False positive NBS results are a major concern for NBS programs. Following modifications to the NBS protocol, our results indicate a significant reduction in the false positive rate for NBS results amongst all BW groups. The protocol was effective in reducing FP NBS with no known false negative results.

The highest false positive rate pre-intervention (69%) was seen in infants with a BW < 1000 g when compared with the other BW groups. This population almost always has exposure to amino acids in a starter TPN or in a custom TPN early in life, whereas patients in other weight cutoffs may or may not qualify for TPN. This is consistent with previous findings.¹³^–¹⁵ Several previous reports have examined new methods, protocols, or cutoff values to reduce false-positive NBS rates.⁴^,¹⁴^,¹⁷ Research that examined the value in TPN interruption has focused on a 3-hour stop in TPN in effort to reduce the false positive rate for NBS.¹³^,¹⁵ Although those results reported a positive reduction in the false positive rate, this was minimal for the < 1000 g BW group. This study shows a new NBS collection protocol with a 4-hour and a 6-hour TPN interruption, both of which resulted in a greater reduction in the false positive rate of NBS among infants than previously reported. For instance, in Morris et al,¹³ interrupting TPN for 3 hours prior to NBS sample collection resulted in a 4% reduction in the false positive rate for infants with 1000 to 1500 g BW, whereas reduction in the rate in our study was 40% for that BW group with 4 hours of TPN interruption. A dose-response relationship was also observed with longer TPN interruption in period 2 resulting in a lower false positive rate among infants with BW < 1000 g.

Infusion of amino acids has been reported to increase the NBS false positive rate.¹⁸ Our protocol in period 2 was successful in reducing NBS false positive results that reported elevated amino acid abnormalities. However, abnormal acylcarnitine profiles were not reduced with the introduction of the 6-hour TPN interruption. This may be attributed to the fact that carnitine infusion practice did not change between periods 1 and 2. No patients in study period 1 and 2 received carnitine prior to the NBS collection.
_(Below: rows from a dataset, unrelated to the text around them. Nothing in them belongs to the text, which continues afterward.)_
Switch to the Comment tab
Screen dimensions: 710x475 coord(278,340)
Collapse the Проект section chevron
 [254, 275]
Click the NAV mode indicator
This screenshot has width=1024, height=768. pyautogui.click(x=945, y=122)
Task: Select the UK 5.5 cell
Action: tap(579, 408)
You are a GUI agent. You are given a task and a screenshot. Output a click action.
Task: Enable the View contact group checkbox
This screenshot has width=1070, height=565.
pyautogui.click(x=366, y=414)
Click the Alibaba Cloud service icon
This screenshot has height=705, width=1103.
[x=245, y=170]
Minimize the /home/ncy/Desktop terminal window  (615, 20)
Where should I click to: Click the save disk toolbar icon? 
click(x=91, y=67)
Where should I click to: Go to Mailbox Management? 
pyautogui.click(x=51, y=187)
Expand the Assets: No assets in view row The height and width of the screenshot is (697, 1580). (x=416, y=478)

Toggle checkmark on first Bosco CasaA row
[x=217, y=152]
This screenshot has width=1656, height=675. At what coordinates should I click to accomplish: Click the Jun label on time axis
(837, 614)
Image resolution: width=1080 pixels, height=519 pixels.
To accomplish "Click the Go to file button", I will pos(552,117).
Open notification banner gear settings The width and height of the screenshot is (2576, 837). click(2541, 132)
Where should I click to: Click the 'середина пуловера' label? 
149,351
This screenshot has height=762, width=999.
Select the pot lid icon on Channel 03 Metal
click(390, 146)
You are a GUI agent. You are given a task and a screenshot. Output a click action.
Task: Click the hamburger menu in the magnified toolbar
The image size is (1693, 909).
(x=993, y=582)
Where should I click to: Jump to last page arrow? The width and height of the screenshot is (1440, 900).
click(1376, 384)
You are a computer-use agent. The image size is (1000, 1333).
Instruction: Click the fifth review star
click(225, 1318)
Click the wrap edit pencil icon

Methods to reduce abnormal acylcarnitine profiles in false positive NBS are thus still needed.

In our NICU, the initial starter TPN comprised dextrose 10% and amino acid solution (Trophamine) 5% with an initial rate of 60 mL/kg/day. This provides the patient with an initial glucose infusion rate of 4.2 mg/kg/min and 3 g/kg/day of protein. When TPN is interrupted for 6 hours using just a D10 solution, the patient still will get at least 2.25 g/kg/day from the remaining 18 hours of TPN. Most patients have a custom TPN at the time the newborn screen is drawn though, which often contains even higher amounts of protein. Typically, protein is advanced to a goal of 3.5 to 4 g/kg/day over the first 72 hours of life with the custom TPN. The current recommendations are 3 to 4 g/kg/day for preterm infants.¹⁹ We also initiate a mixed lipid emulsion within the first 24 hours of life at a dose of 2 g/kg/day. Our aggressive nutrition approach helps minimize the loss of protein and calories during the 6 hours without TPN.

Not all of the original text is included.